** Start PASSAGE TO READ **

The most flexible (and the most advanced) option to manage files and your ADLS instance is using an SDK for a language you are using. Currently, there are three different languages officially supported, as follows:
For .NET, you need to install the Azure.Storage.Files.DataLake package—for example—using the following command:
dotnet add package Azure.Storage.Files.DataLake -v 12.6.0 -s https://pkgs.dev.azure.com/azure-sdk/public/_packaging/azure-sdk-for-net/nuget/v3/index.json
For Python, you can leverage pip, like so:
pip install azure-storage-file-datalake
Finally, Java can use different package managers. Here is an example for Maven:
<dependency>
<groupId>com.azure</groupId>
<artifactId>azure-storage-file-datalake</artifactId>
<version>12.8.0</version>
</dependency>
There is also the possibility of using a REpresentational State Transfer (REST) application programming interface (API), so basically, you can connect to it using any language you want.
To connect to a service, you need a client—the actual code depends on the authentication method. Currently, there are two ways of authenticating:
Here, you can see how an ADLS client is obtained for .NET:
// Azure AD
// Install Azure.Identity NuGet package to get access to ClientSecretCredential() object
public static DataLakeServiceClient GetDataLakeServiceClient(
String accountName, String clientID, string clientSecret, string tenantID)
{
var credential = new ClientSecretCredential(
tenantID, clientID, clientSecret, new TokenCredentialOptions());
var dfsUri = "https://" + accountName + ".dfs.core.windows.net";
return new DataLakeServiceClient(new Uri(dfsUri), credential);
}
// Account key
public static DataLakeServiceClient GetDataLakeServiceClient(
string accountName, string accountKey)
{
var sharedKeyCredential =
new StorageSharedKeyCredential(accountName, accountKey);
var dfsUri = "https://" + accountName + ".dfs.core.windows.net";
return new DataLakeServiceClient
(new Uri(dfsUri), sharedKeyCredential);
}
Here, you can find an example of two methods written in .NET, which create a directory and upload a file to it:
public async Task<DataLakeDirectoryClient> CreateDirectory
(DataLakeServiceClient serviceClient, string fileSystemName)

** End PASSAGE TO READ **
** Start DATA LISTING **

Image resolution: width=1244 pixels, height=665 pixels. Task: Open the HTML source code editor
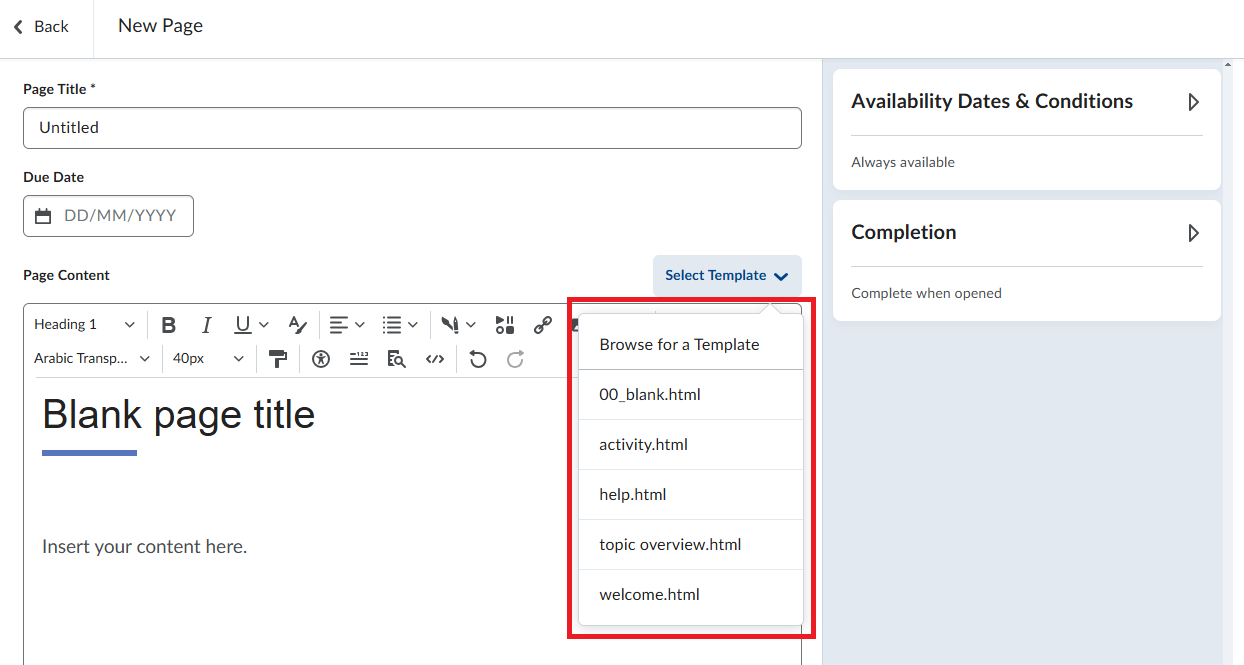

** End DATA LISTING **
** Start DATA LISTING **

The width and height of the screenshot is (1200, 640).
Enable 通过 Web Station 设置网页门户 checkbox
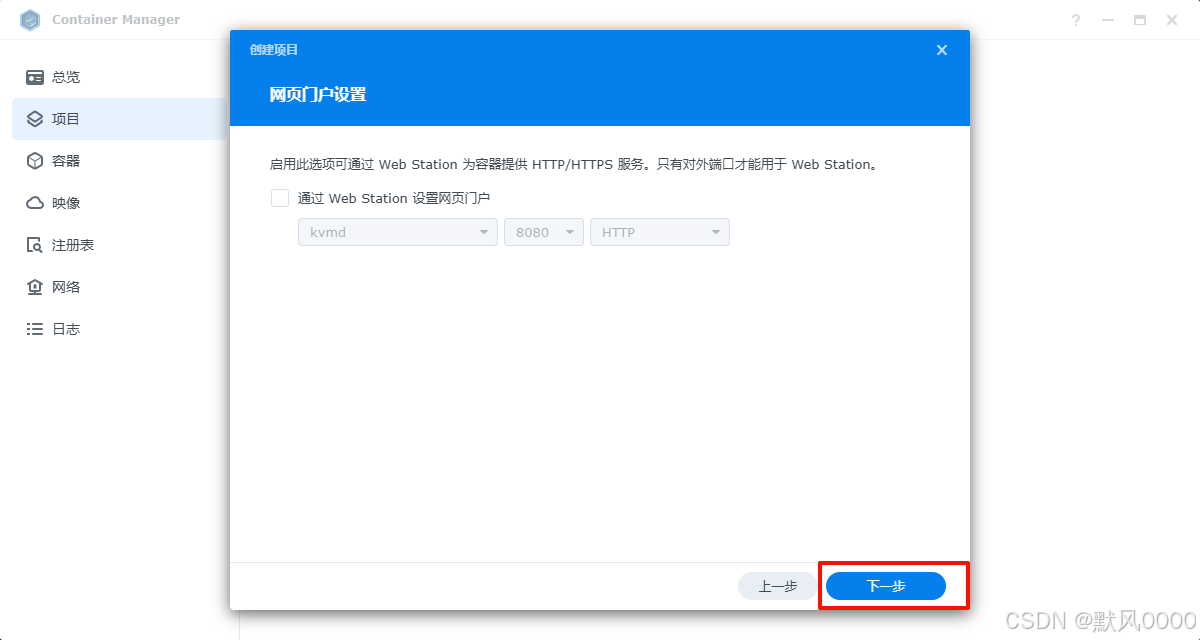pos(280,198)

** End DATA LISTING **

→ **TASK TO COMPLETE**:
For each statement, answer yes or no according to the text on ADLS SDKs, and quote the exact words of the text that settle it.
1. The Python package for ADLS is installed with pip.
2. The Maven example for Java specifies version 12.6.0.
3. The text names three ways of authenticating.
The listing has no connection to the text on ADLS SDKs.

→ **EXERCISE RESPONSE**:
1. Yes: "For Python, you can leverage pip, like so:"
2. No: "<version>12.8.0</version>"
3. No: "Currently, there are two ways of authenticating:"